Le lifting de la région des poches malaires et de la région sous-palpébrale

lifting poches malaires sous-palpébrale

Les poches malaires sont des gonflements situés en dessous des poches graisseuses des paupières inférieures. Elles sont un problème plus difficile à traiter car il s’agit d’une rétention d’eau et non pas d’un excès de peau ou de graisse. Elles sont donc liées à l’état général et ont ainsi tendance à revenir facilement. Ces véritables boursouflures posent un problème difficile car une simple tension cutanée ne les résout pas de manière définitive.

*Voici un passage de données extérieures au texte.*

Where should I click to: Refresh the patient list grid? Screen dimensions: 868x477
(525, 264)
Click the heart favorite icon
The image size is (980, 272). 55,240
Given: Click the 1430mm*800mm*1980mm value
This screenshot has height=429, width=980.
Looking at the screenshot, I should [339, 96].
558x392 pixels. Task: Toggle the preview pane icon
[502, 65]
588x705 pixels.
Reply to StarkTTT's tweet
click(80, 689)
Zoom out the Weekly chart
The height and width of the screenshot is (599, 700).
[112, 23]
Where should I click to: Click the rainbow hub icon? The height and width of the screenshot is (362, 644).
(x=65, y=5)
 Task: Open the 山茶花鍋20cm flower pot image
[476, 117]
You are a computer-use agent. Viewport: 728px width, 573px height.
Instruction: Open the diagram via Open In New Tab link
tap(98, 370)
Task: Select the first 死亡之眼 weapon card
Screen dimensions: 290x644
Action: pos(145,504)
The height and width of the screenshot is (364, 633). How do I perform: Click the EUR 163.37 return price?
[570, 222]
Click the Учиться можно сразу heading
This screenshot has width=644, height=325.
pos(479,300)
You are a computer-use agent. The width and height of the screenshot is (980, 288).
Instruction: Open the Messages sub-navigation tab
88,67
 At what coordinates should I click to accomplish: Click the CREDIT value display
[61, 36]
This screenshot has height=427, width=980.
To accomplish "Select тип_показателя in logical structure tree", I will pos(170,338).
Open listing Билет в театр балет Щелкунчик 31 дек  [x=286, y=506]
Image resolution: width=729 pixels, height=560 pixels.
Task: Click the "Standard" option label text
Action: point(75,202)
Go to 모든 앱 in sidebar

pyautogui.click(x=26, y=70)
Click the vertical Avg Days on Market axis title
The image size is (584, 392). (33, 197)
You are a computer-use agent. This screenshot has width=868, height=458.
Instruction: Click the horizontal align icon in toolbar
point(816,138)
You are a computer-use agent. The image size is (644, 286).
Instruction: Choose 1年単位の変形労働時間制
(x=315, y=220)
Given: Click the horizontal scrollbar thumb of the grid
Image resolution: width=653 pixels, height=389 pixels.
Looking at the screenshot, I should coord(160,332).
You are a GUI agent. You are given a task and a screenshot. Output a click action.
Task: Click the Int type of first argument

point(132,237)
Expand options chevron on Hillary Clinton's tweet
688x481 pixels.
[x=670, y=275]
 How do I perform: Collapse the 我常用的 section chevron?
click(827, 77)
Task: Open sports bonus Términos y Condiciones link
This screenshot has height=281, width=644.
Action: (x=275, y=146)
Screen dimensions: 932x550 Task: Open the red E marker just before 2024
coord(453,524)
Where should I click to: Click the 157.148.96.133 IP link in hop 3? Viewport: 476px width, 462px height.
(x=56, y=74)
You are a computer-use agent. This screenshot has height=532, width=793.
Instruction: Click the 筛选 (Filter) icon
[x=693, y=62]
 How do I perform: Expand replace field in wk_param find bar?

Les traitements les plus utilisés sont des traitements locaux à base d’injection d’acide hyaluronique autour des poches malaires afin de les noyer et de regalber la pommette.
Le traitement chirurgical qui consiste à décoller et à retendre la peau à ce niveau donne d’excellents résultats mais il comporte des suites lourdes et plus longues ; on est gonflé pendant une ou deux semaines après intervention.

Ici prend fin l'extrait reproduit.